Gaza, la tregua dopo il sangue

Le esplosioni dei razzi anticarro, seguite da lunge, interminabili, raffiche di mitra, hanno svegliato tutta Gaza ieri all’alba. Boati inquietanti giunti fino al lungomare dove hanno messo in agitazione le guardie presidenziali che presidiano Rimal, la zona più ricca della città. «Non uscite, rimanete in casa, si stanno di nuovo ammazzando tra di loro», ha urlato alla moglie e ai figli il signor Abu Ghalion, capo di una famiglia facoltosa che ha messo da parte una fortuna fabbricando mattoni e piastrelle. Aveva ragione l’anziano capofamiglia palestinese. Dopo una notte di tensione, in cui si sono mosse veloci le ombre dei miliziani di Hamas e Al-Fatah, piazzati ad ogni angolo di strada o nascosti come cecchini sui tetti, i servizi di sicurezza fedeli ad Abu Mazen hanno deciso di farla pagare cara alla tanfisiyeh, la forza di pronto intervento di Hamas, accusata di aver ucciso la sera prima un attivista di Al-Fatah a Jabaliya. Khaled, uno dei guardiani dell’ospedale Shifa ha raccontato l’accaduto con la voce rotta dall’emozione: «Sono entrati nel recinto (dell’ospedale) a bordo di un’ambulanza. Sono scesi all’improvviso e hanno fatto fuoco contro la tanfisiyeh usando un lanciarazzi. Uno di Hamas è stato dilaniato dall’esplosione». In serata uno dei feriti è spirato in ospedale.
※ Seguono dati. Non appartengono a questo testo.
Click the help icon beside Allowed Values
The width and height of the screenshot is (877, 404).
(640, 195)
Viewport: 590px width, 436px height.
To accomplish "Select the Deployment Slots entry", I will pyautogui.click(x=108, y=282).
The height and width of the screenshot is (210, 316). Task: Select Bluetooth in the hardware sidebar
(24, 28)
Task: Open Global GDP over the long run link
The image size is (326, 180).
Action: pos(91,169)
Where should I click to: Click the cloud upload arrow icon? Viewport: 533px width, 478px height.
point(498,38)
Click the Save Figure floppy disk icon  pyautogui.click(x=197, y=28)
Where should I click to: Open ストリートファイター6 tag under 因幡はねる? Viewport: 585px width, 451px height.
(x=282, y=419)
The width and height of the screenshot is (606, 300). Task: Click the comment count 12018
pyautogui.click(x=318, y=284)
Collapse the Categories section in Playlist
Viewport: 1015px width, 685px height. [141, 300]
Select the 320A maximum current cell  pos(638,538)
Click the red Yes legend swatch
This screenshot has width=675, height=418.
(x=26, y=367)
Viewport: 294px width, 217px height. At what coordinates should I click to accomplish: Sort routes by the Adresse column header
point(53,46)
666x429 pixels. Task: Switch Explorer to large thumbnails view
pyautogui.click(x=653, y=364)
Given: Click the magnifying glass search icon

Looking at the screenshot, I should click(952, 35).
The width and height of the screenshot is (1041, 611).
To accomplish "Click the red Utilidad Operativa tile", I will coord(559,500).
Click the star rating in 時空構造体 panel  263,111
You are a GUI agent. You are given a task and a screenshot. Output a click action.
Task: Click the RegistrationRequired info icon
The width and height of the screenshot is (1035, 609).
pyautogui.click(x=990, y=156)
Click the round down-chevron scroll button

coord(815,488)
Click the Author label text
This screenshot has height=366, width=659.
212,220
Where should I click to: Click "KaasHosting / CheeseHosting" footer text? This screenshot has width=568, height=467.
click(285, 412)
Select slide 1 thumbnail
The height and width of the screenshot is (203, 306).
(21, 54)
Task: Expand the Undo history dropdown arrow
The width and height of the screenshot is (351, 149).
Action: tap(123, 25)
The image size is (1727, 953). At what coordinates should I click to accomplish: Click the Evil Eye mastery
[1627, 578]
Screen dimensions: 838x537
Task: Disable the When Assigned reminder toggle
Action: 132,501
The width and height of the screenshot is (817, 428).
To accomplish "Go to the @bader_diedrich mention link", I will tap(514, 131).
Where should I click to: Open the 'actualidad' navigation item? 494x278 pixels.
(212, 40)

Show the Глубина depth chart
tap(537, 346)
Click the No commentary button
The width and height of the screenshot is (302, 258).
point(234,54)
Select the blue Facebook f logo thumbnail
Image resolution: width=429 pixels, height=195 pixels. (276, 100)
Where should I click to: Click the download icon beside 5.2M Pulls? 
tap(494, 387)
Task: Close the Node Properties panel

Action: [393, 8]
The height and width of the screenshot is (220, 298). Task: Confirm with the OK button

Attacco dopo attacco, rappresaglia dopo rappresaglia, la guerra civile che secondo una storica portavoce palestinese, Leila Shahid, ha già superato ogni limite, è fatta di vendette, ma poco alla volta sta assumendo le caratteristiche tipiche di un conflitto fatto di strade e quartieri controllati da questa o da quella fazione. «Attraversare il centro di Gaza city è molto pericoloso, perché quelli di Hamas e Fatah si sparano addosso senza alcun freno. Corri il rischio di prenderti una pallottola in testa mentre sei fermo a comprare il pane», dice Jafar, un autista di una ong internazionale. Oltre ai proiettili a volare adesso sono anche i razzi e i colpi di mortaio, ne sanno qualcosa gli scolari finiti ieri nel fuoco incrociato in Via Galaa. Alcuni bambini sono stati colpiti e le mamme disperate, urlando e tenendosi il viso tra le mani, correvano come stormi di uccelli verso l’ospedale.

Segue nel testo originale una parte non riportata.